GLTR
GLTR is an AI tool developed by the MIT-IBM Watson AI lab and HarvardNLP that utilizes forensic analysis to detect automatically generated text. It specifically focuses on identifying texts that have been artificially generated by analyzing the likelihood of a language model producing the text.
By visually analyzing the output of the GPT-2 117M language model from OpenAI, GLTR is able to rank each word based on its probability of being generated by the model. This ranking is represented through color highlighting, with the most likely words shown in green, followed by yellow and red, while the remaining words are displayed in purple.

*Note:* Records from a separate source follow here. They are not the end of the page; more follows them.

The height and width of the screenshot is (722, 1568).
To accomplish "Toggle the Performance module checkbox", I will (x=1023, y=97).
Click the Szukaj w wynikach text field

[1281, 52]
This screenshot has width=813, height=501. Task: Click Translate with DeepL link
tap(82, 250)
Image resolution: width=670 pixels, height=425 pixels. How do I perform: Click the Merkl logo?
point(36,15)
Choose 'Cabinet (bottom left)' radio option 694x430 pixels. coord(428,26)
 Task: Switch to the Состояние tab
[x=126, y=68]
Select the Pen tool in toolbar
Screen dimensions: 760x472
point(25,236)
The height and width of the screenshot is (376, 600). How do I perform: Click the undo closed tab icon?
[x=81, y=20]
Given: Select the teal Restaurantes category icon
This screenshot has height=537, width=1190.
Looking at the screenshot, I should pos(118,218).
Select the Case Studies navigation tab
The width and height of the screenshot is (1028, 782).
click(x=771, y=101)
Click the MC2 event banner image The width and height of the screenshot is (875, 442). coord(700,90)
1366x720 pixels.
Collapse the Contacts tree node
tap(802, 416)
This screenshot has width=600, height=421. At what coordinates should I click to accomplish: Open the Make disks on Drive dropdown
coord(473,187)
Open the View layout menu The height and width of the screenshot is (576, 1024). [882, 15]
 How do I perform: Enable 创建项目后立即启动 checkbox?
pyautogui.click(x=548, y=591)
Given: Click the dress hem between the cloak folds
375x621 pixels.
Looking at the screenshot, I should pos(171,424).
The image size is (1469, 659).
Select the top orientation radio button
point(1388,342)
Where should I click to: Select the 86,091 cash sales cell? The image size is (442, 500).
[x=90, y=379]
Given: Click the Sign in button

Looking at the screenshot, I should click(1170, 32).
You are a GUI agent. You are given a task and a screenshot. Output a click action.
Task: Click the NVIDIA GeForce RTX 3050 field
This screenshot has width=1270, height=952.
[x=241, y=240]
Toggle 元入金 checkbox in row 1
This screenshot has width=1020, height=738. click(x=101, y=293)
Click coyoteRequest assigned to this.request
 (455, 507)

This visual indication allows for easy identification of computer-generated text. Additionally, GLTR provides three histograms that aggregate information over the entire text. The first histogram displays the frequency of words in each category, the second illustrates the ratio between the probabilities of the top predicted word and the subsequent word, and the third shows the distribution of predictions’ entropies. These histograms provide further evidence to determine whether a text has been artificially generated.
GLTR is particularly useful in detecting fake reviews, comments, or news articles that are generated by large language models, which can produce text that is nearly indistinguishable from human-written content to non-expert readers. The tool is accessible through a live demo and its source code is available on Github. Researchers can also refer to the ACL 2019 demo track paper, which was nominated for best demo.